The average human walks 900 miles per year and drinks 22 gallons of coffee.
This means that the average human gets 41 miles per gallon.
Therapist: So you’re sheltering in place..?
Me: Yes but when I have to go out, there’s always some weirdo who won’t let me social distance
Husband: I thought we agreed no name-calling
“Sir, are you interested in the satellite radio upgrade?”
…uhhhh, for driving in space?
Guy in Car: get out of my way idiot
Guy in Crosswalk: pedestrians have the right of way
Car Guy: this ain’t Pedestria buddy this is America
My wife is not buying that Russians hacked my phone and texted that her mother is an overbearing windbag with no sense of boundaries.
If you glue a dead wasp to your palm, you can smack your boss on the back of the head as hard as you want and act like you saved him.

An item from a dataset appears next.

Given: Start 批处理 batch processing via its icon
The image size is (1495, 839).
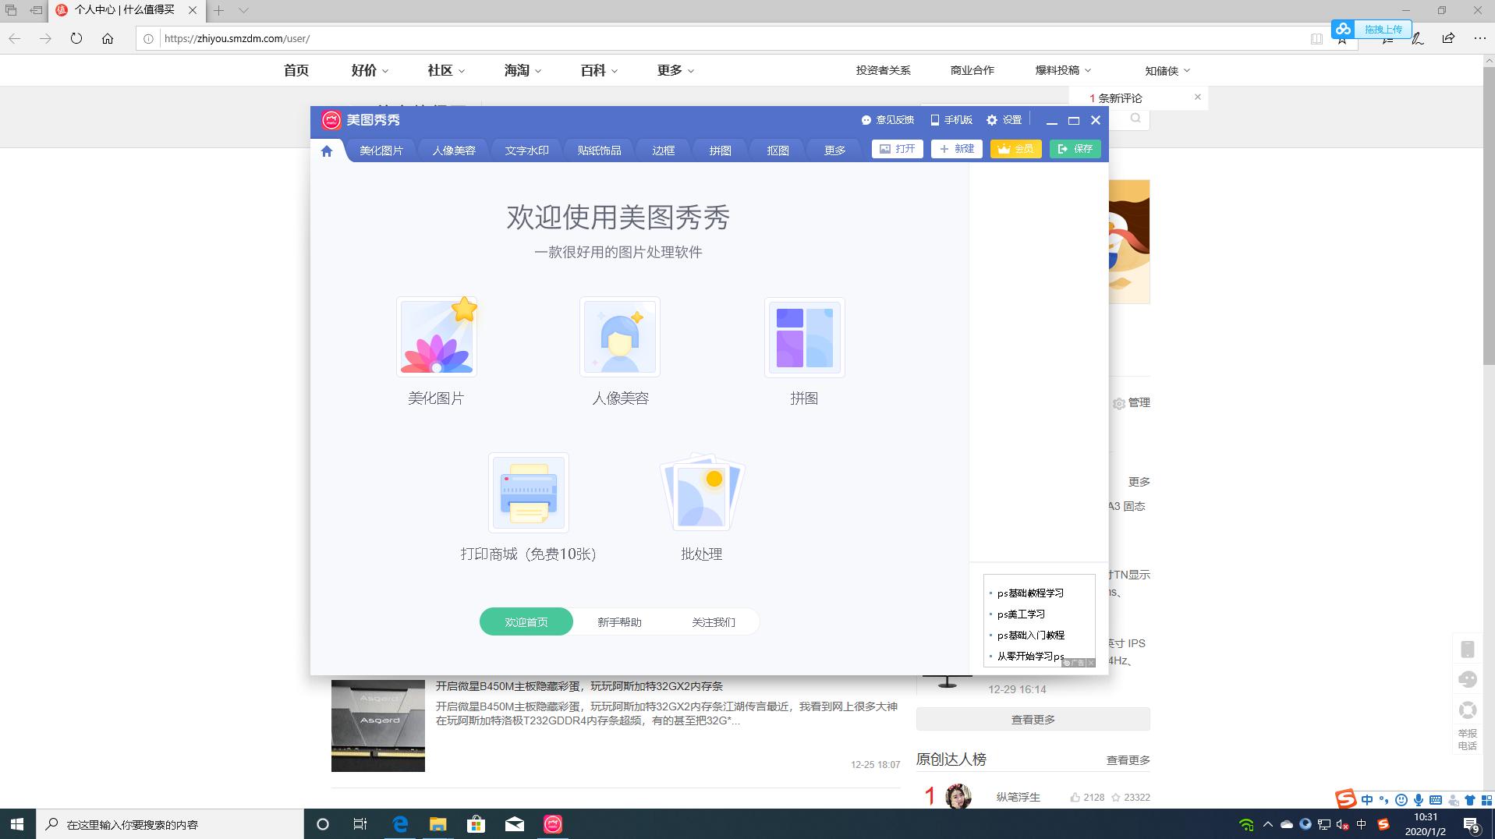Looking at the screenshot, I should click(701, 492).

ME: want to see me do a head stand
BRAIN SURGEON: how the hell did you get in here
If you give someone some Beethoven CDs for a gift and they don’t like it, you can always take them Bach
When I said I like it rough.. I meant sex, not the entire relationship.
[medieval doctor] bad vibes? got a worm for that
Some random lady took down our outside decorations because “Halloween is over,” and now I want to invite her inside because Dinner is over, and I don’t want to clean up from dinner any more than I wanted to clean up after Halloween.

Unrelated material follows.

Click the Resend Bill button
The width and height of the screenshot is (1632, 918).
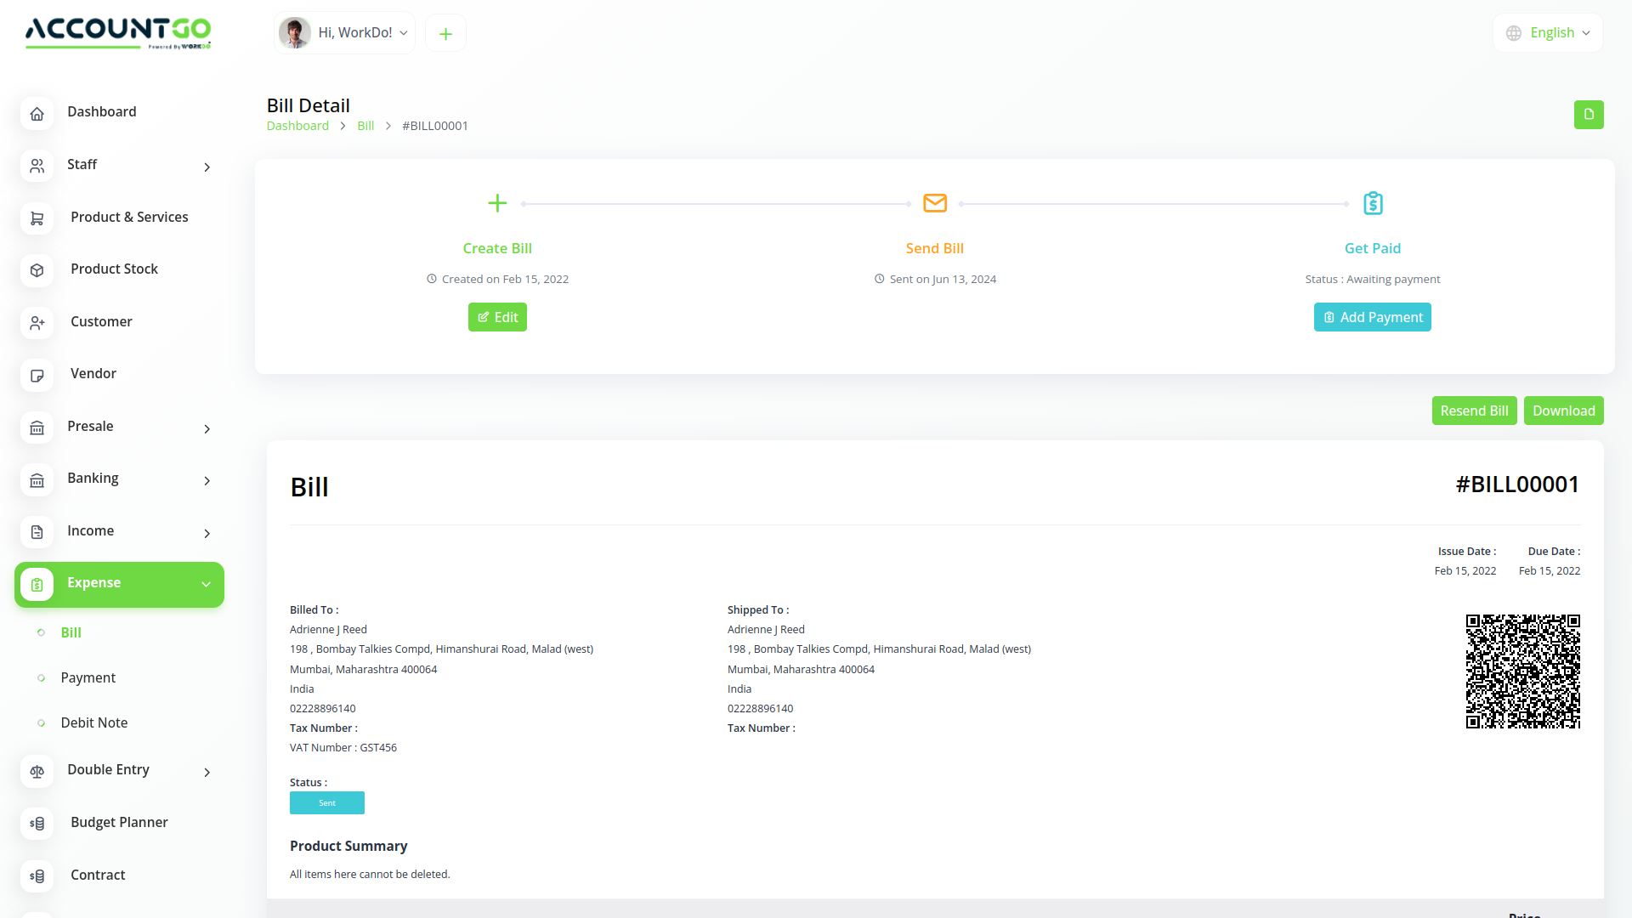(x=1474, y=411)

Princess Peach has been kidnapped so often, I’m beginning to think she might be Liam Neeson’s daughter.
WHAT DO WE WANT!!!
A cure for hangovers
WHEN DO WE WANT IT!!!
Please stop yelling
I like to compliment strangers on their T-shirt just to make them look down to see which one they’re wearing.
JESUS: [walks on water]
JUDAS: Actually, the body is 60% water so it’s only 40% miracle
JESUS: You’re killing me, Judas
JUDAS: Actually..
I’ve only been married for six months now, but after much studying and counseling I’ve come to the conclusion that the key to a successful marriage can be summed up in two words: strategic farting
I hope we get the slow walking zombies because that’s definitely more the type of apocalypse I’ve been training for
Monsters under the bed lose their scariness when my own bed tries to make waffles out of me.
Only 4 beers left in house. Time to find new house.
Instead of a sock on your door, hang a doughnut. Not only is Doughnut Disturb hilarious, you provide a snack for your now homeless roommate.
[first date]
Me: don’t let her know you’re a lizard
Her: why did you just say that?
Me: (gets scared and loses my tail but I grow a new one)
[from the sperm donation room]
Me: *screaming with the door cracked open* I NEED MORE CUPS
[excerpt from my failed job application]
MILITARY EXPERIENCE?
◽️yes
◽️no
◾️other (please explain)
while I have never served in an armored division I do have several tank tops
Once a year I think about how when my brother and I were 10 and my sister was 3 she ran in the living room waving an empty package laughing manically at us she ate ALL the chocolate and left us none. I looked at the pack it said EX LAX.
Then I heard her stomach rumble.
The trick is to have a night time routine. Turn off the lights at the same hour. Always brush your teeth. No TV in the bedroom. Think about every person you’ve ever met and their opinion of you for no more than two hours. Consistency is key.
In Mission Impossible 3, Ethan’s cover job is working for the Department of Transportation so that when he talks about how “traffic has a memory” people get bored and stop asking questions, but that wouldn’t work on me. I would ask him so many questions he would have to kill me.